Dans le documentaire «Le Nadine… on a accusé les morts», Valérie Lavoie et son père Richard brisent l’omerta qui règne autour du naufrage survenu il y a bientôt 30 ans au large des Îles-de-la-Madeleine.

Un cinéaste rompt le silence sur le naufrage du Nadine

RIMOUSKI — Près de 30 ans après le naufrage du Nadine, qui a emporté huit personnes dans la mort, Richard Lavoie brise l’omerta qui règne autour de cette tragédie, considérée comme la pire de l’histoire maritime des Îles-de-la-Madeleine. Dans un documentaire d’une durée d’une heure et vingt minutes, le cinéaste de Québec donne la parole pour la première fois à quelques personnes touchées de près par ce drame, dont des veuves et les deux seuls survivants, le capitaine Robert Poirier et son frère Serge.
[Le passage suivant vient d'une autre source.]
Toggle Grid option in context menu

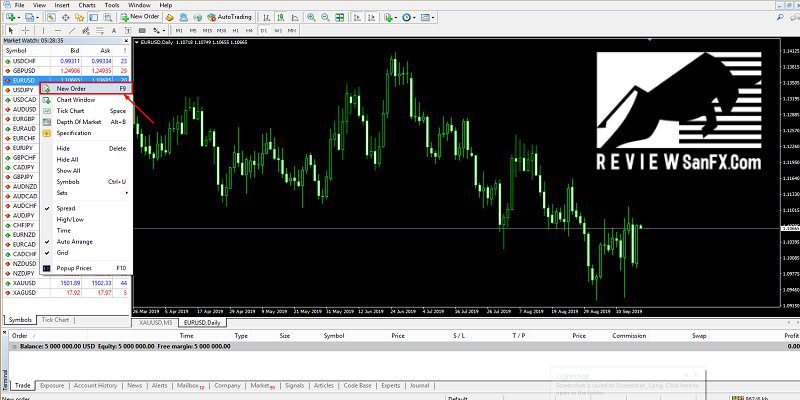pyautogui.click(x=64, y=252)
Pour Richard Lavoie, qui a des racines madeliniennes par son grand-père maternel, cette immense fresque entourant ce sinistre est le fruit d’un travail qui a commencé il y a 25 ans. «Mais, le vrai tournage a commencé il y a trois ans», nuance le cinéaste de 82 ans, qui était assisté de sa fille Valérie à la réalisation.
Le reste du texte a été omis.